Opinion

Killing the death tax

Friday, December 11, 2009

It is said the only things certain in life are death and taxes. Somehow the federal government has managed to combine both.

The estate tax -- commonly referred to as the "death tax" -- is a tax on assets transferred following an individual's passing. This tax is a drag on our economy because it taxes capital, the fuel of economic growth.

I long have supported a complete and permanent repeal of the death tax because it punishes individuals at their death and, in effect, is a double tax on assets which were already taxed when earned.

Recent estimates show a full repeal of the tax would create 1.5 million jobs, increase small business capital by more than $1.6 trillion, increase payrolls by 2.6 percent and expand investment by 3 percent. Yet, with the purported focus on job creation, this Congress and Administration refuse to enact a permanent repeal.

Grieving families are faced with a punitive tax which raises only 1 percent of all federal revenue. In fact, estimates show the death tax costs the economy more in lost growth than it raises. The death tax discourages savings and investment in small businesses and family farms, threatening their very existence from one generation to the next.

People should be able to pass their earthly assets to family without a call from the IRS. Why should the prosperity Americans accumulate through hard work and innovation be forfeited when their lives come to an end?

Just days ago, Congress had the chance to permanently repeal the death tax. Unfortunately, it fell far short despite the fact many of my colleagues and I were willing to work together to find a real solution.

Instead, Congress passed a bill which would permanently extend the excessively high tax rate of 45 percent with an un-indexed exemption amount of $3.5 million. At the 45 percent rate, nearly half of the value of farms, ranches and small businesses would be taxed.

This measure didn't kill the death tax, didn't set a reasonable rate, didn't provide an appropriate exemption amount, and isn't indexed for inflation.

By comparison, let's take a look at the alternative minimum tax (AMT). Like the death tax, the AMT was originally designed to impact a relatively few taxpayers. But like the death tax, the AMT was not indexed for inflation, and now hits 26 million middle-class taxpayers every year.

More and more family farms will fall victim to the death tax unless a permanent repeal is enacted.
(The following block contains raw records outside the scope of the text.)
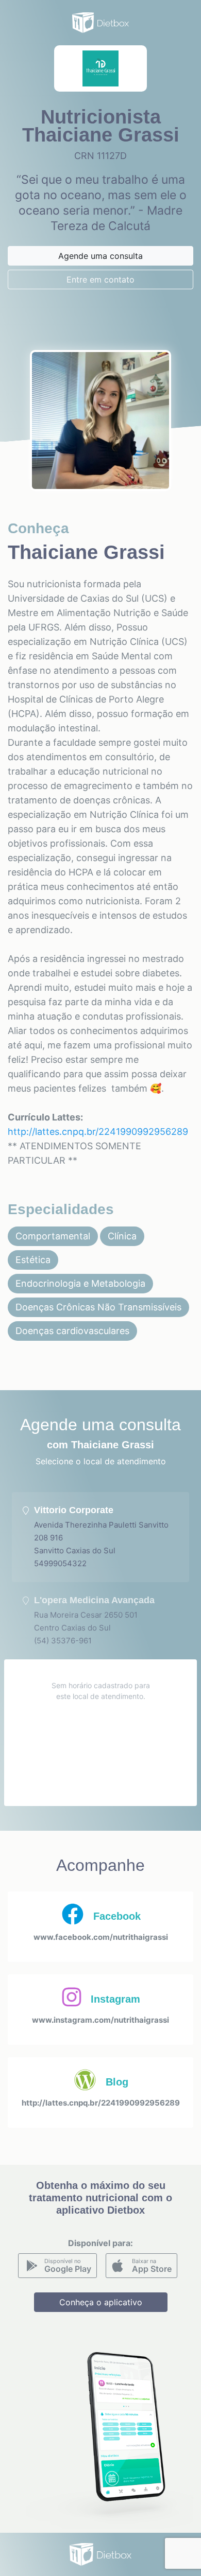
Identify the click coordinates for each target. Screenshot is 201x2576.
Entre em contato (100, 279)
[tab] (100, 1537)
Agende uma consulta (100, 256)
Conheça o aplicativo (100, 2302)
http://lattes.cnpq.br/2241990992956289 (98, 1131)
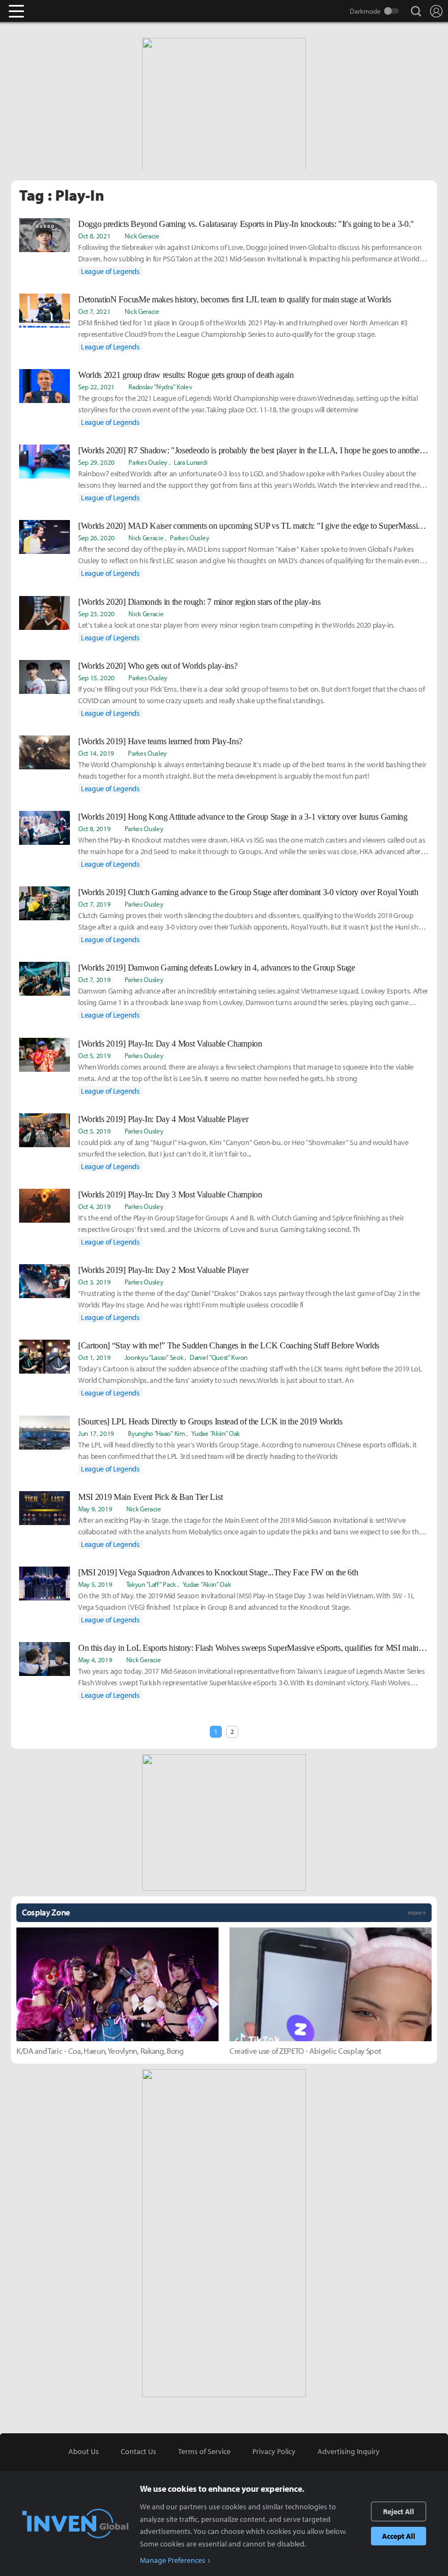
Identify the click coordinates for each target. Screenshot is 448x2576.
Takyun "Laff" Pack (151, 1584)
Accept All (398, 2536)
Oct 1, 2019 (94, 1357)
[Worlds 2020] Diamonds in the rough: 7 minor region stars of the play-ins (199, 601)
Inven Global (59, 11)
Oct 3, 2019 (94, 1281)
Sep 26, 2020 (96, 537)
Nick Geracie (142, 235)
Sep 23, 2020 (96, 613)
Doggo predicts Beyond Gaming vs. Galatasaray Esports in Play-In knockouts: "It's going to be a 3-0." (246, 224)
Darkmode (365, 11)
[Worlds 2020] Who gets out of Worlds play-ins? (157, 665)
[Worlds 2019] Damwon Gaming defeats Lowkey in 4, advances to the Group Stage (216, 967)
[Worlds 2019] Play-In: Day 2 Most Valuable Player (163, 1270)
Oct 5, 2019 (94, 1055)
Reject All (398, 2511)
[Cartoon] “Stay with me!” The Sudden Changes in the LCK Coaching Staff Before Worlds (228, 1345)
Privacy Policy (274, 2451)
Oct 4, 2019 (94, 1206)
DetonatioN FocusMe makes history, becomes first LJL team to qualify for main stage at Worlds (234, 299)
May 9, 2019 (95, 1508)
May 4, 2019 (95, 1659)
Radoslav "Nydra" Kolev (160, 386)
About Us (83, 2451)
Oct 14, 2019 (96, 753)
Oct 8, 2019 (94, 828)
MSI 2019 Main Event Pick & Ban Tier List (150, 1497)
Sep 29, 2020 (96, 462)
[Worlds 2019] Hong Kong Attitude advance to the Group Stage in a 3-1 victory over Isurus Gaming (243, 816)
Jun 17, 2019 (96, 1433)
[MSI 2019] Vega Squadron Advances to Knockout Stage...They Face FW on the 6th (218, 1572)
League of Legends (110, 271)
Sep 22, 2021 (96, 386)
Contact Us (138, 2451)
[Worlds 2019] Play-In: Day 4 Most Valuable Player (163, 1119)
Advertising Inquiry (348, 2451)
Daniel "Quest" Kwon (218, 1357)
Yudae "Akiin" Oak (215, 1433)
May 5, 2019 (95, 1584)
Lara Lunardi (190, 462)
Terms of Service (204, 2451)
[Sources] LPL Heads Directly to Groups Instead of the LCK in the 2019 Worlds (210, 1421)
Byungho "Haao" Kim (156, 1433)
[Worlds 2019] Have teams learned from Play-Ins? (160, 741)
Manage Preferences (172, 2560)
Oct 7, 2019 (94, 903)
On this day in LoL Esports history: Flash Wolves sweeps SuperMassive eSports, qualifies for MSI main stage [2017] (253, 1647)
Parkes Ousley (147, 462)
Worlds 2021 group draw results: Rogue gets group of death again (186, 374)
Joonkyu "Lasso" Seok (154, 1357)
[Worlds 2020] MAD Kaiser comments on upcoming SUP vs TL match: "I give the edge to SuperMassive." (253, 525)
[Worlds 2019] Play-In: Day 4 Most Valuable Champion (170, 1043)
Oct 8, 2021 (94, 235)
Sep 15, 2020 (96, 677)
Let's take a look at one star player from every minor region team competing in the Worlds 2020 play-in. (236, 625)
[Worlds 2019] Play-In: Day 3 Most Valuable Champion (170, 1194)
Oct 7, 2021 (94, 311)
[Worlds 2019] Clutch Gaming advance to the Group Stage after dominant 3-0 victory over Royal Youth (248, 892)
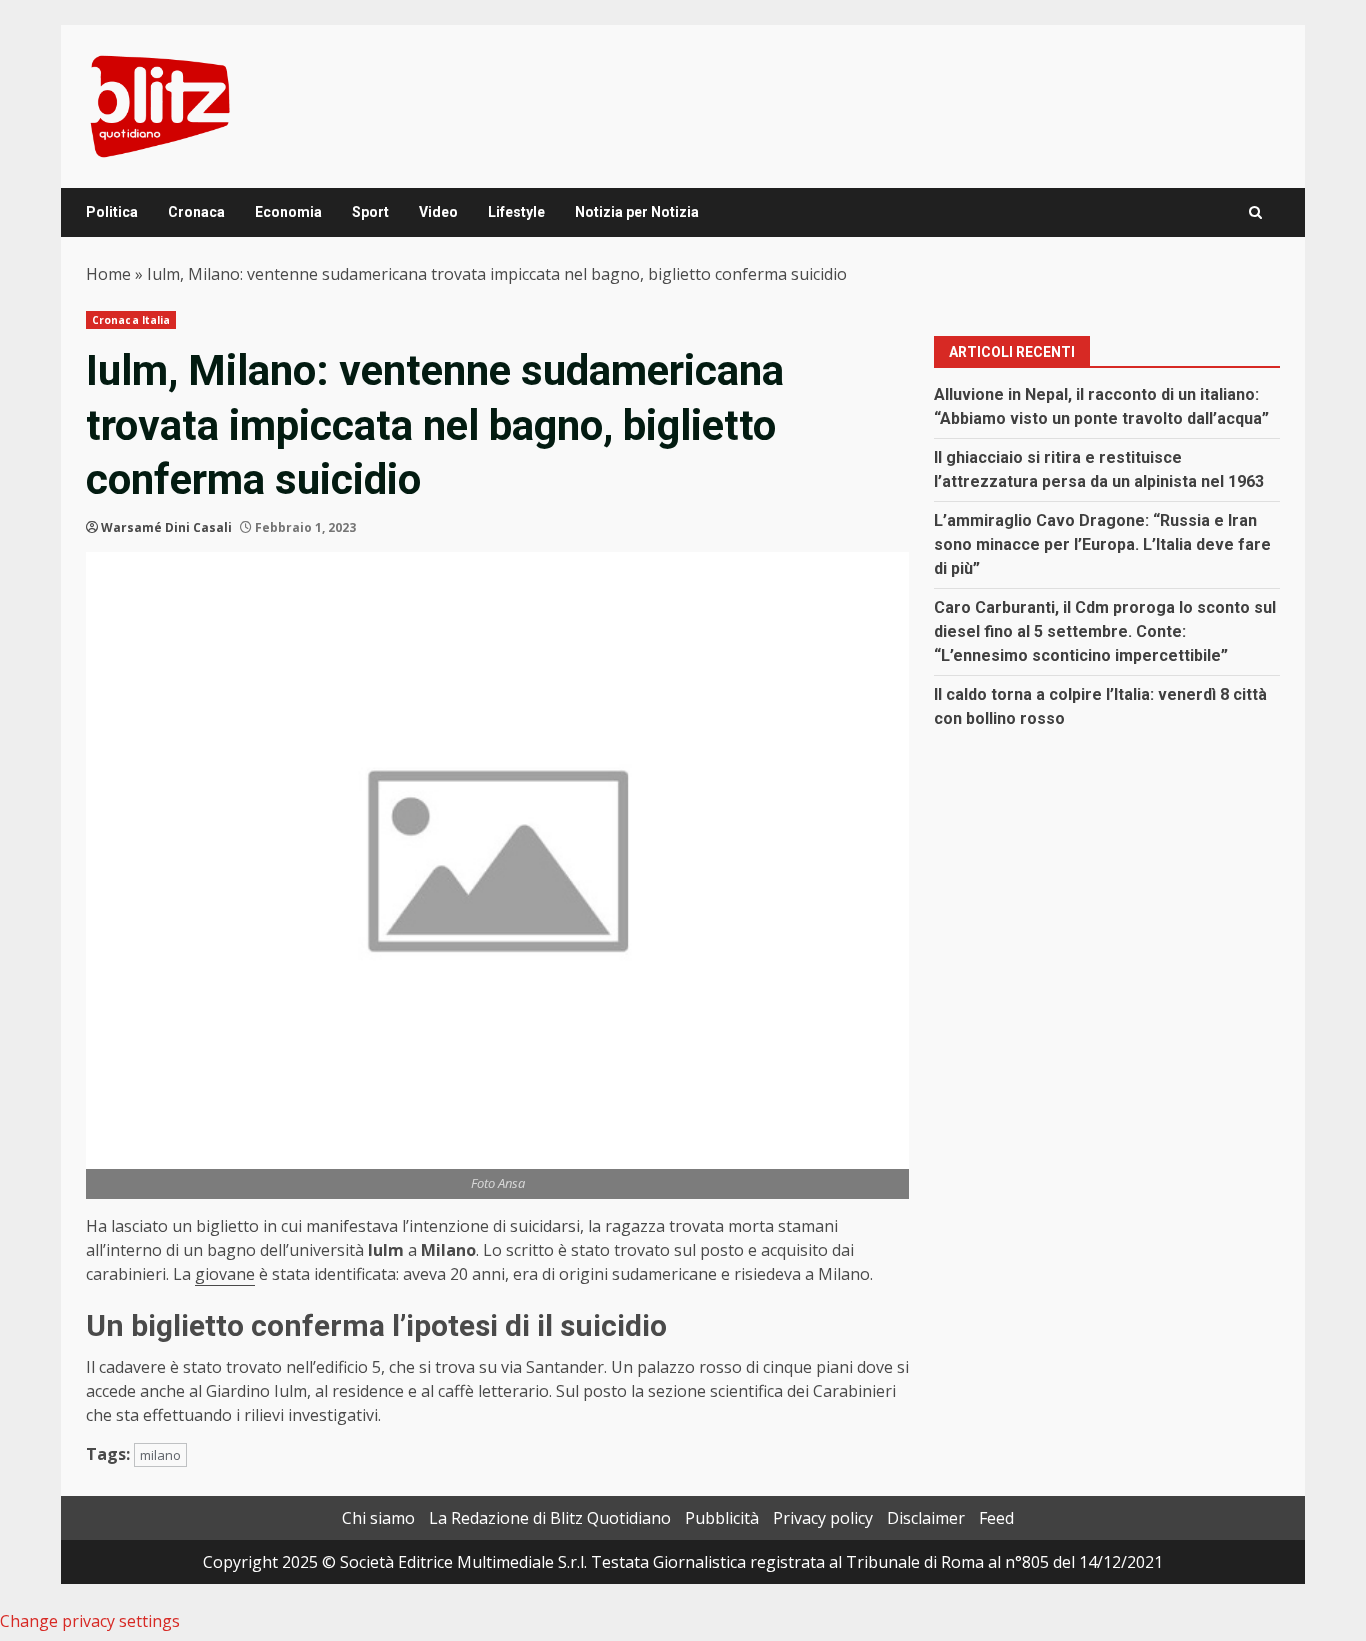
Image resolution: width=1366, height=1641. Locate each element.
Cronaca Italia (131, 320)
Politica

It is a shame Congress chose to employ a gimmick as a Band-Aid rather than solve the underlying problems which could prove devastating to small, family-owned businesses and agriculture producers

Abolition of this harmful tax will help spur economic recovery, put unemployed Americans back to work, and increase the long-term growth potential of the economy.

Most importantly, repeal of the death tax would echo what we have been taught for so long: if you work hard, you can pass the fruits of your labor to your children without fear the government will take it away.